Sun N1 Grid Engine 6.1 Installation Guide

Issues between IPMP and Grid Engine

The only major issue is the error messages which occur when starting the Grid Engine daemons on a machine where the main interface is part of an IPMP group. This situation occurs when the IPMP load balancing distributes the connections across the interfaces in the group; therefore, the IP packets show up at the receiving end as coming from a different host rather than the one associated with the main interface. For example, on a machine with three interfaces named qfe0, qfe1, and qfe3, where the IP addresses for these interfaces are 10.1.1.1, 10.1.1.2 and 10.1.13 respectively, IPMP would need an extra address for each interface for testing. However that requirement is ignored in this example. Each of these addresses has a hostname associated with it. The hosts table looks like the following example:


10.1.1.1 sge
    10.1.1.2 sge-qfe1
    10.1.1.3 sge-qfe2

The machine's hostname is sge. When a connection is established from sge to another machine, it might go through sge, sge-qfe1 , or sge-qfe2. Upon installation, Grid Engine will only recognize sge. When Grid Engine receives a connection request from sge-qfe2, it closes the connection because the request is not from one of the authorized (or known) nodes.
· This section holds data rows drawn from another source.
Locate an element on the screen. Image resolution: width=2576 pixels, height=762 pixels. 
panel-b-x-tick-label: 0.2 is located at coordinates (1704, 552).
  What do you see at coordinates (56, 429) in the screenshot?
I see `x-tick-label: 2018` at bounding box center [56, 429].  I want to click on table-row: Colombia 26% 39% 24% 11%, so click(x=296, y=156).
You solve this problem by using the host_aliases files (see the sge_h_aliases man page for details). You can use this file to "tell" Grid Engine that sge, sge1, and sge-qfe2 are all from the same machine. The host_aliases file in this case would look like this:


sge sge-qfe1 sge-qfe2

Note that if you make any changes to the $SGE_ROOT/$SGE_CELL/common/host_aliases file, you must stop and restart all running Grid Engine daemons (sge_qmaster, sge_scheduler, and sge_execd). To do this, login as root to all your Grid Engine hosts and enter these commands :


/etc/init.d/sgemaster stop
/etc/init.d/sgeexecd stop
    /etc/init.d/sgemaster start
/etc/init.d/sgeexecd start